WRITTEN EXERCISE 1: In the records, rewrite everything from the start down to the line containing "(x=9, y=262)" with "GUI agent" changed to "interface agent", leaving the rest unchanged.

Ok so im writing an NDA and Asset, Termination and Payment Contract for teammates to sign and I think they’re fair and shouldn’t contain any loopholes but what do you think? I decided to write my own because the official one, although very professional, are very wordy and can be hard to understand. I tried to keep mine written in formal english and to the point.

Here is the Asset, Termination and Payment Contract this contract basically says that if you make us assets they are property of creator and distributor unless you quit or desert the team in which case your assets become ours and you dont get paid, but you still get credited for the creation, this is written like this so that if anything happens to the creator we can still move foreward with the project without interruptions, because someone as vital as say a programmer or character modeler or asset modeler etc, quitiing on you would devistate your project especially one thats large and complex such as mine, especially if they had most of the work done, starting over would not be good, this contract protects us from that mess.

THUNDER MOUNTAIN GAME STUDIOS ASSET, TERMINATION AND PAYMENT CONTRACT
Version 1 – 11/03/2011
Version 2 – 12/21/2011
Version 3 – 5/8/2014

This contract states the terms of business while working for Thunder Mountain Game Studios.

SECTION ONE: DEFINITION OF ASSETS

Assets can include anything that is created for any of our games or company, this includes but is not limited to: weapons, levels, textures, scripts, vehicles, sounds, characters, animations, software etc.

S1 Part A - Ownership of Distributed Assets

A distributed asset is any asset that you have made and has been sent to us. By sending us assets they become mutual property. Mutual Property means that while working with Thunder Mountain Game Studios, assets are property of the creator and TMGS unless Section Two Parts A – C apply, in which case asset rights are transferred from mutual ownership to distributor(TMGS) only.

S1 Part B - Asset Rights

Even though assets sent to us become our property, you still retain the rights to be paid for the assets you create through some form of post launch compensation (eg. royalties (see Section 3 Part A - C) ONLY IF Section 2 Parts A - C DO NOT apply. However even if Section 2 Parts A - D apply to you, you will still be credited as their creator(s). These rights will NOT be violated by us.

SECTION TWO: CONDITIONS FOR TERMINATION

S2 Part A - Termination

If you prove to be an unproductive member of the team, are persistently rude, degrading or hurtful to fellow team mates you will be warned ONCE to stop, if you persist you will be terminated from the project and will never work for us again.

SOURCE RECORDS:
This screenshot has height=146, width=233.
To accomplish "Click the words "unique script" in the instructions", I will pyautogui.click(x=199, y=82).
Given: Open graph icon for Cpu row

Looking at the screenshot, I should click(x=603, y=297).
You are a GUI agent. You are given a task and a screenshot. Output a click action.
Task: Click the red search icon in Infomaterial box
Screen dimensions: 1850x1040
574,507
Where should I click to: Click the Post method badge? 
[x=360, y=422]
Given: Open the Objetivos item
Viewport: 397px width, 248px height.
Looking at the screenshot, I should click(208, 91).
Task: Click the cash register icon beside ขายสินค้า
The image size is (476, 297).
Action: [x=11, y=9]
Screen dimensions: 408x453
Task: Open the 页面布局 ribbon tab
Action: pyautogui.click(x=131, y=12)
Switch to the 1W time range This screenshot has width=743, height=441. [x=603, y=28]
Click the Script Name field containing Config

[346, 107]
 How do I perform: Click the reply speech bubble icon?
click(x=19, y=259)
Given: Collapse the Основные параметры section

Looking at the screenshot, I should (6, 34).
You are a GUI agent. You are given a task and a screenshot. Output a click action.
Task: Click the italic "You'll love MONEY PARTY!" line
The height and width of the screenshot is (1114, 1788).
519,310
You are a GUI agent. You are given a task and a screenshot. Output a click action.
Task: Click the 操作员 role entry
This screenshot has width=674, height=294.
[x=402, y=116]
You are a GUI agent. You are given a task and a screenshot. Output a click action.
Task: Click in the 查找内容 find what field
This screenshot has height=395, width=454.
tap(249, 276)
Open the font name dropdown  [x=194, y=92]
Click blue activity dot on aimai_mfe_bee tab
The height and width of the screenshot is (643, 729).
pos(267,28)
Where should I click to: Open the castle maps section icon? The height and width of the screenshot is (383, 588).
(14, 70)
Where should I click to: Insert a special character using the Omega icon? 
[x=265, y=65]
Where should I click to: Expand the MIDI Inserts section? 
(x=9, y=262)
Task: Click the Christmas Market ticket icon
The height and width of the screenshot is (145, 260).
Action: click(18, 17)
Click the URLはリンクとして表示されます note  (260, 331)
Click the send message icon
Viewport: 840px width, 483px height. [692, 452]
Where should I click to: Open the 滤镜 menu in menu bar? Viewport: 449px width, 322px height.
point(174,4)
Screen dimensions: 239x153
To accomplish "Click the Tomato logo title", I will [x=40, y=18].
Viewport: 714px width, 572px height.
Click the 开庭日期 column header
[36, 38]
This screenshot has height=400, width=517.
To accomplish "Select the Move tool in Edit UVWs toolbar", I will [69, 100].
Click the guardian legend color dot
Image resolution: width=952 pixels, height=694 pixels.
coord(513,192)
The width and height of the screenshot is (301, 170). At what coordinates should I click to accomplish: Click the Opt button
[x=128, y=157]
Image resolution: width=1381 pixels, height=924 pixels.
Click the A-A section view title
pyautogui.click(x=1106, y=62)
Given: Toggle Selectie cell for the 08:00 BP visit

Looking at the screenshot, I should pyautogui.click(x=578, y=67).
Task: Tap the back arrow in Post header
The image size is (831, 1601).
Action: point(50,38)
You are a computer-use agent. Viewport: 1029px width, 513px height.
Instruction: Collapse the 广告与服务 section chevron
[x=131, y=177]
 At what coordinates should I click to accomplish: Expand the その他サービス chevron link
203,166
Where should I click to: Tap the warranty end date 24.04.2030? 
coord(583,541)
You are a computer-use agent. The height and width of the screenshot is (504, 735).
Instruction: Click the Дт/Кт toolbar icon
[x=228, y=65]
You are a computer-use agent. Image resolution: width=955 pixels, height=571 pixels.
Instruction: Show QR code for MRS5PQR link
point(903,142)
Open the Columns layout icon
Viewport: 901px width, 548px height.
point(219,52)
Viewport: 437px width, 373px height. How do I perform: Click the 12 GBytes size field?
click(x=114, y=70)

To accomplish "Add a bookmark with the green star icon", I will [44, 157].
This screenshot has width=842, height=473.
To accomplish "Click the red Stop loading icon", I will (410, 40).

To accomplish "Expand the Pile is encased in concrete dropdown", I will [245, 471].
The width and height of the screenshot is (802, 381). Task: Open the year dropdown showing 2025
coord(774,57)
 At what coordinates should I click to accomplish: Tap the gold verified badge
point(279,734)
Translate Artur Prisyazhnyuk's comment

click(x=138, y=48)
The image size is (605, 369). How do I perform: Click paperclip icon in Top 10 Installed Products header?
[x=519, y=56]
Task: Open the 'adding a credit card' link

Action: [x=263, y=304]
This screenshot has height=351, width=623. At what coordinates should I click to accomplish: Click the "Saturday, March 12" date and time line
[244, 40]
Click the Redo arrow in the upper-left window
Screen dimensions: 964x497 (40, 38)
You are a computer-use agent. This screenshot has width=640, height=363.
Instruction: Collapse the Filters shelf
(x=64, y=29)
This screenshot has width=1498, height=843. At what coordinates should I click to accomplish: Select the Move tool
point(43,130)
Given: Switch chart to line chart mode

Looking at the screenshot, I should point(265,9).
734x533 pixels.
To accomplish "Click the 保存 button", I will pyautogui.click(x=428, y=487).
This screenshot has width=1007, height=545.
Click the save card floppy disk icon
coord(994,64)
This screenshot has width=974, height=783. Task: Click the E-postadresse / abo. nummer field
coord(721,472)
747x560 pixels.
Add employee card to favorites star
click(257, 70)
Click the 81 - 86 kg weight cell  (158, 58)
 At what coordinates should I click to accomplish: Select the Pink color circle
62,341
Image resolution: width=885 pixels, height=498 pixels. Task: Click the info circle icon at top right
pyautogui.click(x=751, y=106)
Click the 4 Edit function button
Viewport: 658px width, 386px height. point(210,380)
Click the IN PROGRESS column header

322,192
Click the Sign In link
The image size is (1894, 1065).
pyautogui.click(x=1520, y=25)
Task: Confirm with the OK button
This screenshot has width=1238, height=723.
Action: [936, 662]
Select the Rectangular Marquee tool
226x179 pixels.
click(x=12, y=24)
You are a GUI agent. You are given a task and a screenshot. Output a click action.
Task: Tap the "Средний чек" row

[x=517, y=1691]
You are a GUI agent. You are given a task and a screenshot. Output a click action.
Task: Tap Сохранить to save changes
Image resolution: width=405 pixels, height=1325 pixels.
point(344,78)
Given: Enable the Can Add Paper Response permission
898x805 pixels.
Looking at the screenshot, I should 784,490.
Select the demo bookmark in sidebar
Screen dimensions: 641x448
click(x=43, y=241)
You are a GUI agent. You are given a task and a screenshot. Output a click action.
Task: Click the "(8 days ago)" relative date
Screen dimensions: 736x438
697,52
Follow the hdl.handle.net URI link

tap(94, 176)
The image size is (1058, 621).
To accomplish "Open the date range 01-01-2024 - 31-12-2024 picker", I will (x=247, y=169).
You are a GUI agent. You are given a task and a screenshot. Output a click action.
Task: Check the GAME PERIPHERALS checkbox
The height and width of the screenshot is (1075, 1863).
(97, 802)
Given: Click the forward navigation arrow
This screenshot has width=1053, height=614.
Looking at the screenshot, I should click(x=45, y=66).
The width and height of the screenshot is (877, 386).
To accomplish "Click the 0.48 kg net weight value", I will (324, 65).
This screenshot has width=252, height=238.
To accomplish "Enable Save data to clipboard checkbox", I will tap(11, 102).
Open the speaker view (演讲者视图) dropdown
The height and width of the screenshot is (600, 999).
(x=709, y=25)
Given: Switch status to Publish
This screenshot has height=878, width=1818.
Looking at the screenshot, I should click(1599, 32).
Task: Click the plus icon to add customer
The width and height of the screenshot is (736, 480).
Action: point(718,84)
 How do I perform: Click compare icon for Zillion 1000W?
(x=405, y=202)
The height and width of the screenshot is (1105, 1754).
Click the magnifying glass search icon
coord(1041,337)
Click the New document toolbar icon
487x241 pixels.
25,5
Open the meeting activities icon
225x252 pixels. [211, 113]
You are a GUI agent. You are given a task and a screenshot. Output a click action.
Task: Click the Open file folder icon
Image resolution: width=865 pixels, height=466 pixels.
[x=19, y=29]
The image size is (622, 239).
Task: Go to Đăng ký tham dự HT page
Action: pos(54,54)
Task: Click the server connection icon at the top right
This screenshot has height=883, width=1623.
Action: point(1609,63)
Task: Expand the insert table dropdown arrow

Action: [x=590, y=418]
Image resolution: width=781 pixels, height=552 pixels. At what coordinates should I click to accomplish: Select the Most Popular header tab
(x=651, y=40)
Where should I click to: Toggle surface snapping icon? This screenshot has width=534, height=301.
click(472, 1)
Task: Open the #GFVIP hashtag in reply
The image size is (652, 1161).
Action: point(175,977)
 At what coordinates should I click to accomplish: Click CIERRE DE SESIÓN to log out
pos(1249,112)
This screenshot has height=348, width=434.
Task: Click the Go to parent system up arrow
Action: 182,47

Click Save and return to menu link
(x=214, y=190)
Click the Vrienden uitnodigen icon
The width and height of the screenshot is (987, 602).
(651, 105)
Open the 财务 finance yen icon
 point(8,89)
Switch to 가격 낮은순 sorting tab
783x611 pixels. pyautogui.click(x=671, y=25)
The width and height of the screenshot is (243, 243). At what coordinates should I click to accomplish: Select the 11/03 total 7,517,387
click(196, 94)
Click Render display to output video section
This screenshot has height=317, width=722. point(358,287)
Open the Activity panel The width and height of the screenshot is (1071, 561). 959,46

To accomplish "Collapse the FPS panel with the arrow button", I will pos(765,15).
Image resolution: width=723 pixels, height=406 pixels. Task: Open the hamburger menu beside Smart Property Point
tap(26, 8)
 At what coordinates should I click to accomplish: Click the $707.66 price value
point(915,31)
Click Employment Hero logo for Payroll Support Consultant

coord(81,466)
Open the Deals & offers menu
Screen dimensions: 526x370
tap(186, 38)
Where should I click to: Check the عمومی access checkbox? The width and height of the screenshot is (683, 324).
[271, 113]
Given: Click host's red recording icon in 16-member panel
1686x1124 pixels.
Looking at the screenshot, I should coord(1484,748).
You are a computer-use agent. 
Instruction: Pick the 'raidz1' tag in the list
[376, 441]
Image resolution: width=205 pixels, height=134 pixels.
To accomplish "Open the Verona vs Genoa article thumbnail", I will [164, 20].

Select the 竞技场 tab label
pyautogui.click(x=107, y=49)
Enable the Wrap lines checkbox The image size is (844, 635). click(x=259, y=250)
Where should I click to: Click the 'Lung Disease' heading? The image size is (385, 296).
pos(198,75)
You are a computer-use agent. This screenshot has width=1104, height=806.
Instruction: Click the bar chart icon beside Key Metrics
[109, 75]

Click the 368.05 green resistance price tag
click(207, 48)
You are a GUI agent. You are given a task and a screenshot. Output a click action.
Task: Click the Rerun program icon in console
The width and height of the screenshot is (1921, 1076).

WRITTEN EXERCISE 2:
Answer these questions about the Thunder Mountain Game Studios contract:
(a) What date is given for Version 3?
(b) How many warnings does a persistently rude team member get before termination?
(c) Under mutual property, who owns the assets while the creator works with the studio?

EXPECTED ANSWER 1:
This screenshot has height=146, width=233.
To accomplish "Click the words "unique script" in the instructions", I will pyautogui.click(x=199, y=82).
Given: Open graph icon for Cpu row

Looking at the screenshot, I should click(x=603, y=297).
You are a interface agent. You are given a task and a screenshot. Output a click action.
Task: Click the red search icon in Infomaterial box
Screen dimensions: 1850x1040
574,507
Where should I click to: Click the Post method badge? 
[x=360, y=422]
Given: Open the Objetivos item
Viewport: 397px width, 248px height.
Looking at the screenshot, I should click(208, 91).
Task: Click the cash register icon beside ขายสินค้า
The image size is (476, 297).
Action: [x=11, y=9]
Screen dimensions: 408x453
Task: Open the 页面布局 ribbon tab
Action: pyautogui.click(x=131, y=12)
Switch to the 1W time range This screenshot has width=743, height=441. [x=603, y=28]
Click the Script Name field containing Config

[346, 107]
 How do I perform: Click the reply speech bubble icon?
click(x=19, y=259)
Given: Collapse the Основные параметры section

Looking at the screenshot, I should (6, 34).
You are a interface agent. You are given a task and a screenshot. Output a click action.
Task: Click the italic "You'll love MONEY PARTY!" line
The height and width of the screenshot is (1114, 1788).
519,310
You are a interface agent. You are given a task and a screenshot. Output a click action.
Task: Click the 操作员 role entry
This screenshot has width=674, height=294.
[x=402, y=116]
You are a interface agent. You are given a task and a screenshot. Output a click action.
Task: Click in the 查找内容 find what field
This screenshot has height=395, width=454.
tap(249, 276)
Open the font name dropdown  [x=194, y=92]
Click blue activity dot on aimai_mfe_bee tab
The height and width of the screenshot is (643, 729).
pos(267,28)
Where should I click to: Open the castle maps section icon? The height and width of the screenshot is (383, 588).
(14, 70)
Where should I click to: Insert a special character using the Omega icon? 
[x=265, y=65]
Where should I click to: Expand the MIDI Inserts section? 
(x=9, y=262)

EXPECTED ANSWER 2:
(a) 5/8/2014
(b) One
(c) The creator and TMGS